***** Available data *****

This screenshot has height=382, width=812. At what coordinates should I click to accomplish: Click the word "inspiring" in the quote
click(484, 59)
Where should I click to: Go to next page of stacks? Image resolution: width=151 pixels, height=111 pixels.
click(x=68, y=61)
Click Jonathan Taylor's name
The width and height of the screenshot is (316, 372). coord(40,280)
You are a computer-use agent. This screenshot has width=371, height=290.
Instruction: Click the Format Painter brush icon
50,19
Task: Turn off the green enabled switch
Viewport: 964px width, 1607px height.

*****
***** Available data *****

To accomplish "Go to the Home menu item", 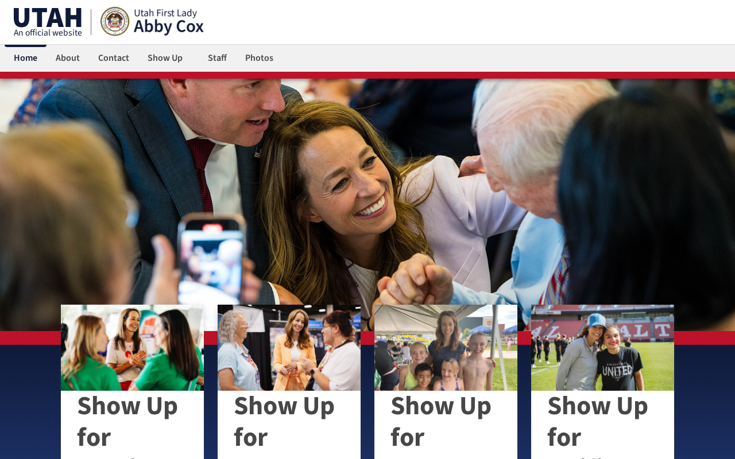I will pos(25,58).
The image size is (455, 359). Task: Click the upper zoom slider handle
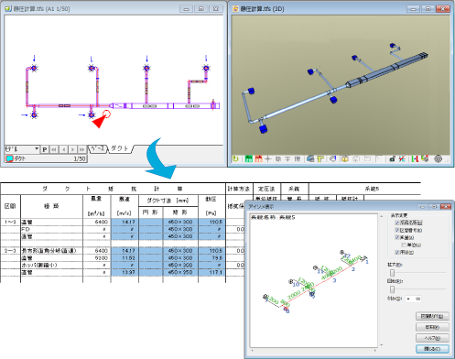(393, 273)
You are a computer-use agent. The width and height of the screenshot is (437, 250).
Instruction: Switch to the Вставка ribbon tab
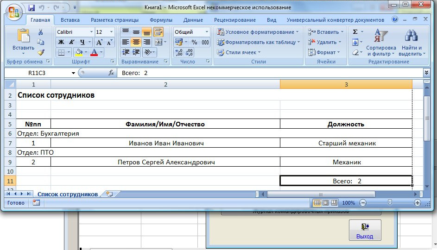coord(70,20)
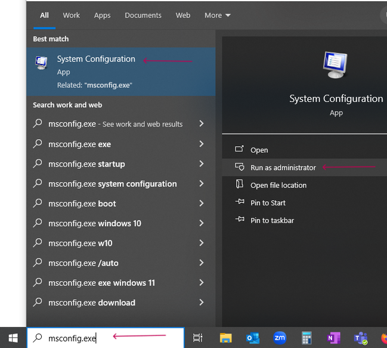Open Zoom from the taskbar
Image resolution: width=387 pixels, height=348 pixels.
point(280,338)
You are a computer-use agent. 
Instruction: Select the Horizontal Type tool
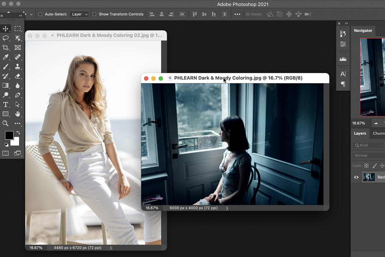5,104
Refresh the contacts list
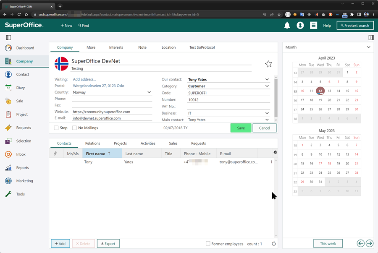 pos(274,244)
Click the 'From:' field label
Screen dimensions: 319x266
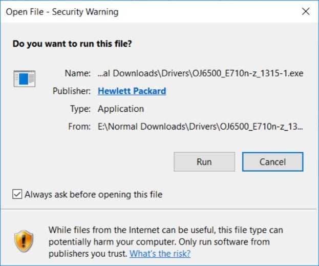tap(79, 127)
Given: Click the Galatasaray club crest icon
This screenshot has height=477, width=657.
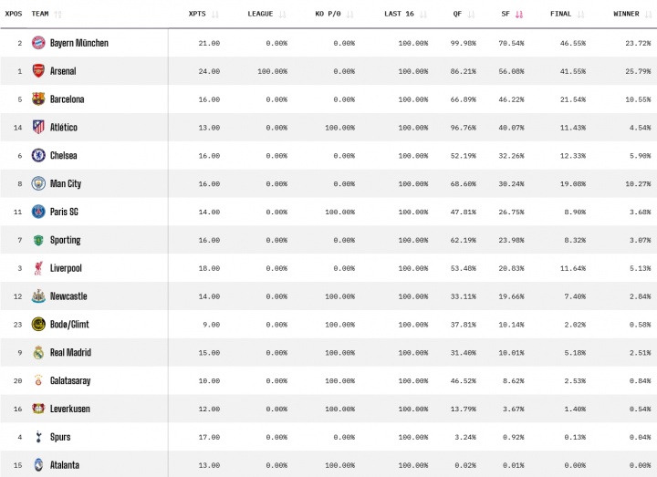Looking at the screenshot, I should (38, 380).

*****
***** Available data *****

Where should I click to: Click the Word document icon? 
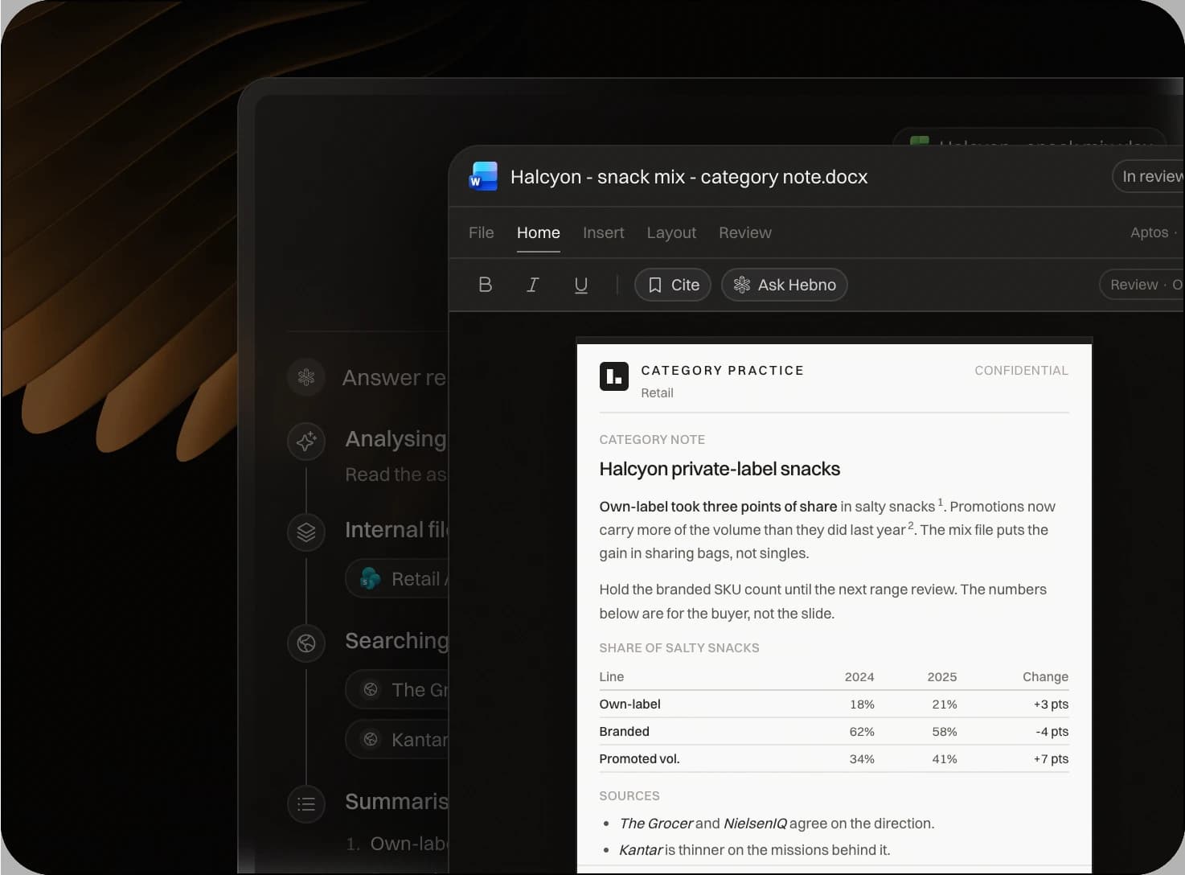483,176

*****

Everything from the line with "This screenshot has height=382, width=812." through the line with "Viewport: 964px width, 1607px height." in the listing above must be retyped exactly, with nothing added.

This screenshot has height=382, width=812. At what coordinates should I click to accomplish: Click the word "inspiring" in the quote
click(484, 59)
Where should I click to: Go to next page of stacks? Image resolution: width=151 pixels, height=111 pixels.
click(x=68, y=61)
Click Jonathan Taylor's name
The width and height of the screenshot is (316, 372). coord(40,280)
You are a computer-use agent. This screenshot has width=371, height=290.
Instruction: Click the Format Painter brush icon
50,19
Task: Turn off the green enabled switch
Viewport: 964px width, 1607px height.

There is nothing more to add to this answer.